Trois axes de recherche peu­vent être exploités simul­tané­ment pour par­faire l’adaptation de l’hélicoptère aux nou­velles attentes du marché civil. 

L’hélicoptère taxi

Mal­gré quelques ten­ta­tives locales, ce seg­ment n’a jamais été réelle­ment investi alors qu’il appa­raît comme l’une des solu­tions au prob­lème de con­ges­tion urbaine. On con­state en effet que la plu­part des héli­cop­tères com­mer­ci­aux sont conçus en vue d’une grande poly­va­lence (vitesse, équipements, alti­tude…) afin d’élargir au max­i­mum l’assiette de pro­duc­tion par souci de rentabil­ité, mais cela les pénalise en masse et en coût. Dans la con­ti­nu­ité de l’architecture actuelle et sous con­di­tion d’études de marché appro­fondies, une lim­i­ta­tion de l’ambition opéra­tionnelle à 4 ou 5 pas­sagers, 150 km/h et 150 km de ray­on d’action per­me­t­trait d’abaisser dras­tique­ment et simul­tané­ment les nui­sances sonores, la pol­lu­tion et les coûts, et de lancer un appareil vrai­ment adap­té à l’environnement urbain. Dans la per­spec­tive plus loin­taine de la propul­sion élec­trique, cet appareil allégé représen­terait peut-être la seule chance de faire vol­er un héli­cop­tère con­ven­tion­nel dans ce cadre, lorsque les bat­ter­ies auront large­ment dépassé le stade de per­for­mance actuel.

Airbus Combiné Racer.
Air­bus Com­biné Racer.

Le multirotor électrique

Dans l’esprit de l’empreinte envi­ron­nemen­tale min­i­male, l’autre façon d’aborder la mobil­ité urbaine est de con­cevoir un appareil VTOL (Ver­ti­cal Take-off and Land­ing) exploitant les pro­grès des moteurs élec­triques et des sys­tèmes de régu­la­tion numériques sur la base de plusieurs rotors ani­més par des moteurs indépen­dants. Issue de l’architecture des drones, cette con­fig­u­ra­tion per­met d’éliminer les trans­mis­sions mécaniques et aboutit à un fuse­lage plus com­pact. La per­for­mance actuelle des bat­ter­ies per­met d’envisager une masse décol­lable con­ven­able avec un nom­bre de pas­sagers lim­ité à trois et une autonomie encore lim­itée. De nom­breux pro­to­types sont actuelle­ment à l’essai, allant des quadriro­tors fix­es ou inclin­ables (CityAir­bus) au Volo­drone à 12 rotors.
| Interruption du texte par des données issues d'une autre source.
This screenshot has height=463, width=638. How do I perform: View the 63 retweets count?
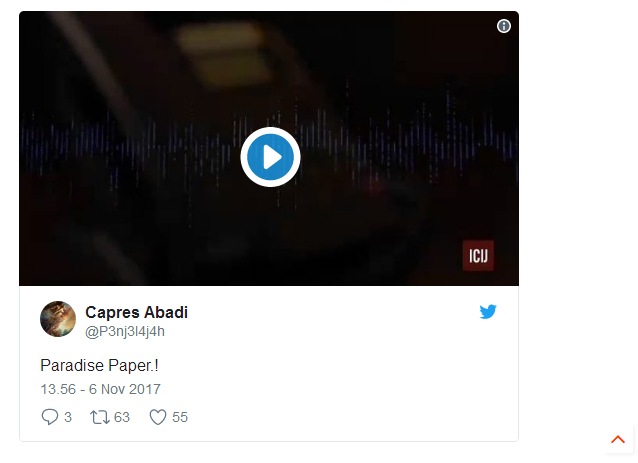click(x=122, y=417)
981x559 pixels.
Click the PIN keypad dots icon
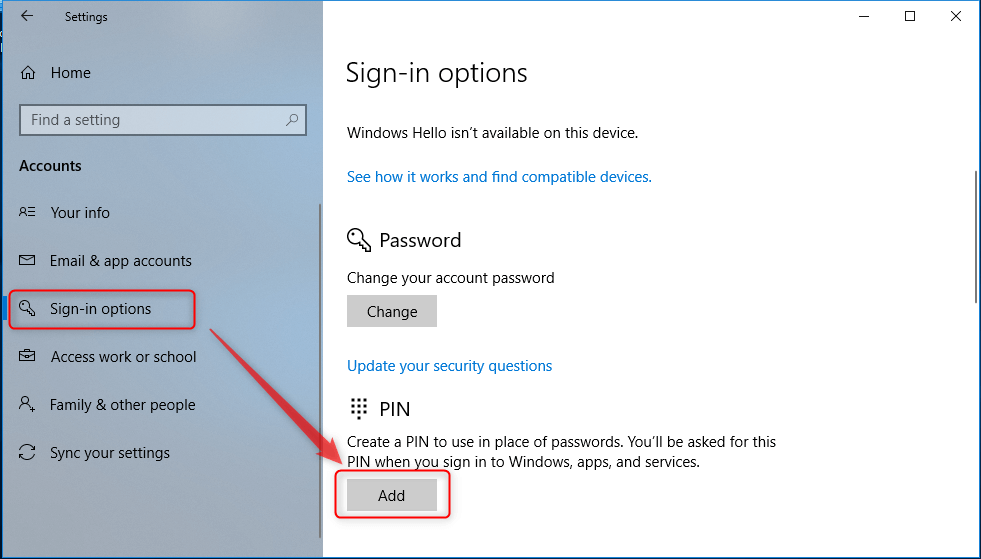point(358,408)
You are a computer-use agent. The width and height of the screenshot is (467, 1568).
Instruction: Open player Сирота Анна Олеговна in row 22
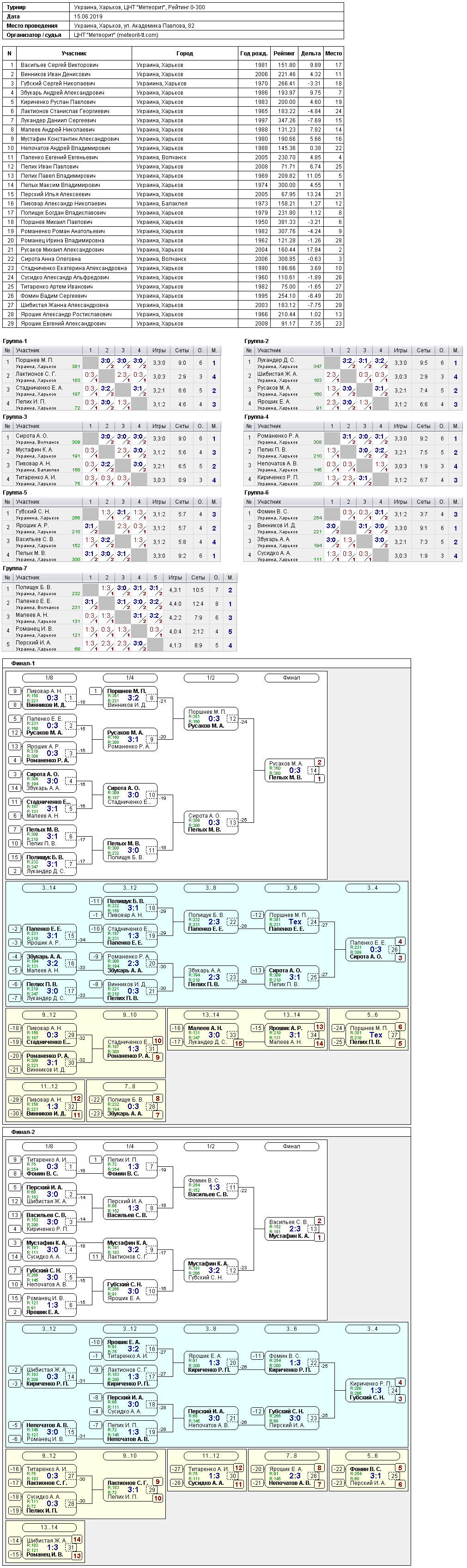[x=50, y=259]
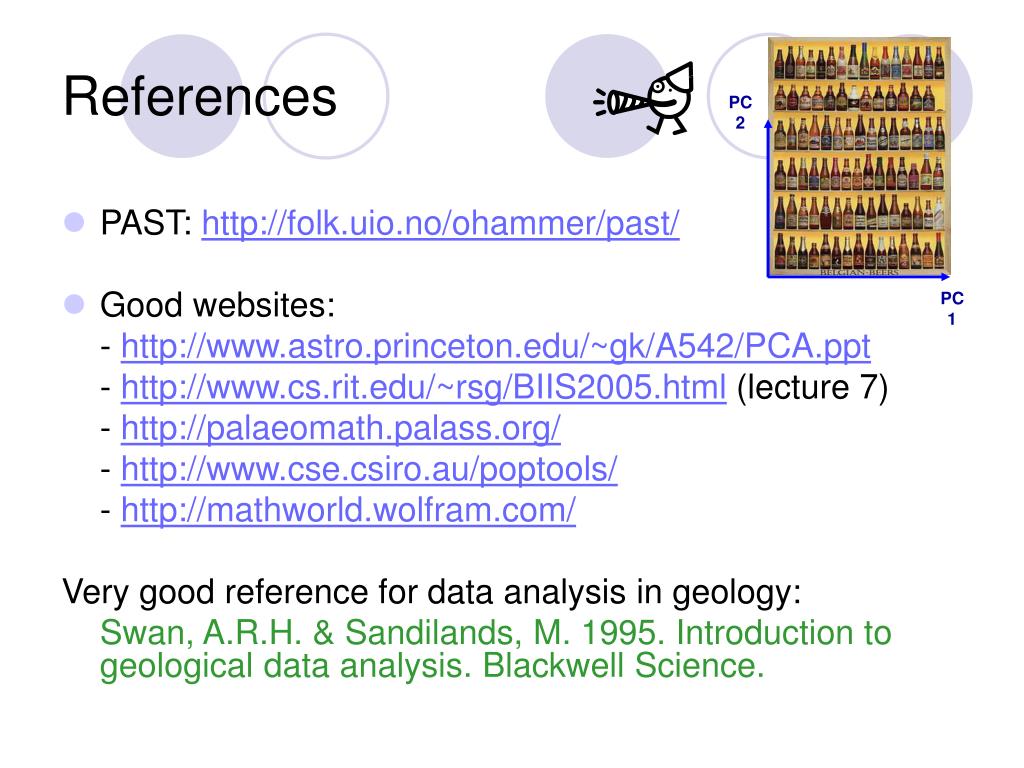This screenshot has height=768, width=1024.
Task: Select the Swan & Sandilands green citation text
Action: pos(496,649)
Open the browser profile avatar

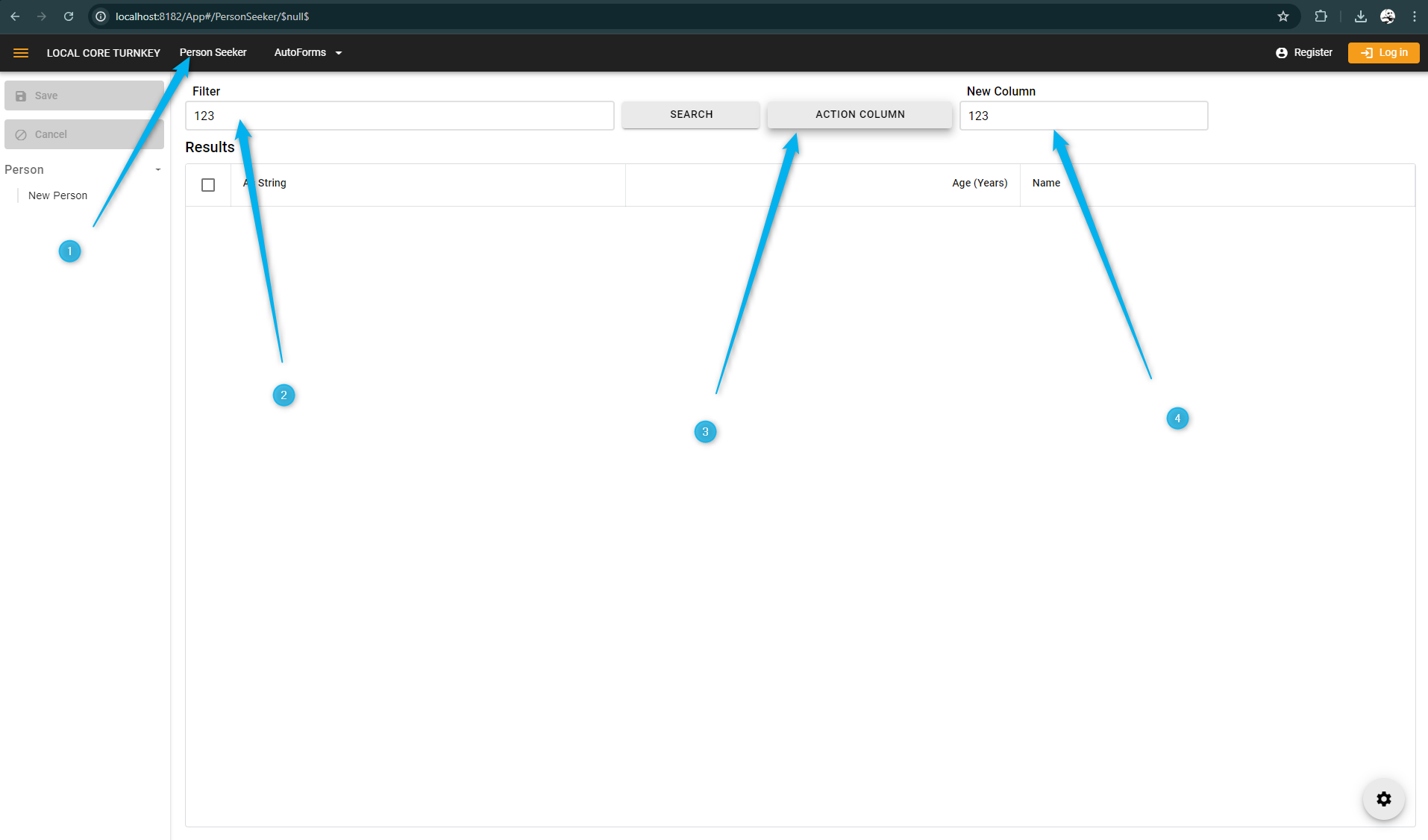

Volocopter Multirotor électrique.
Volo­copter Mul­ti­ro­tor électrique.

Les hybrides

Dans sa con­fronta­tion avec l’avion, l’hélicoptère reste pénal­isé par sa vitesse pra­tique inférieure à 300 km/h et la ten­ta­tion est grande de combler ce qui est con­sid­éré comme un fos­sé de mobil­ité pour s’approcher de 500 km/h tout en gar­dant l’avantage du décol­lage ver­ti­cal. Une telle avancée per­me­t­trait par exem­ple de dou­bler le ray­on d’action en mis­sion off-shore, d’augmenter sig­ni­fica­tive­ment l’efficacité des mis­sions de sauve­tage et d’offrir l’avantage d’une croisière très rapi­de à toutes les mis­sions à voca­tion de trans­port de pas­sagers. Deux for­mules cohab­itent actuelle­ment. Le con­vert­ible utilise deux rotors bas­cu­lants en extrémité d’aile assur­ant le décol­lage ver­ti­cal lorsque l’axe est ver­ti­cal et la croisière en mode avion lorsque l’axe est hor­i­zon­tal. Cette con­fig­u­ra­tion est en ser­vice dans l’armée améri­caine (V‑22 Osprey) et en phase de cer­ti­fi­ca­tion civile chez Leonar­do (AW-609). Le pro­gramme Clean Sky a financé un démon­stra­teur dérivé de l’expérience de Leonar­do, le NextGen Civ­il Tiltro­tor à l’horizon 2023. Le com­biné utilise une poussée axi­ale addi­tion­nelle gref­fée sur la base d’un héli­cop­tère con­ven­tion­nel soit avec une hélice propul­sive à l’arrière (pro­to­type Siko­rsky Raider), soit deux hélices propul­sives fix­es en extrémité d’aile (pro­to­type Air­bus X‑3). Le pro­gramme Clean Sky a égale­ment financé un démon­stra­teur héri­ti­er du X‑3 chez Air­bus (Rac­er) à l’horizon 2021. Ces deux scé­nar­ios de rup­ture cor­re­spon­dent à une véri­ta­ble attente du marché, mais les déci­sions de développe­ment indus­triel ne sont pas encore pris­es. La mise au point s’inscrira dans un nou­veau domaine de vol et la cer­ti­fi­ca­tion de ces machines imposera une adap­ta­tion impor­tante des règle­ments. Les deux prin­ci­paux obsta­cles à franchir seront la maîtrise des coûts (for­cé­ment plus élevés en rai­son d’une com­plex­ité accrue, surtout pour le con­vert­ible), pour assur­er l’attractivité com­mer­ciale, et l’acceptabilité envi­ron­nemen­tale en zone urbaine pour l’approche des hélis­ta­tions, en rai­son du bruit et de l’intensité du souf­fle rotor plus élevés.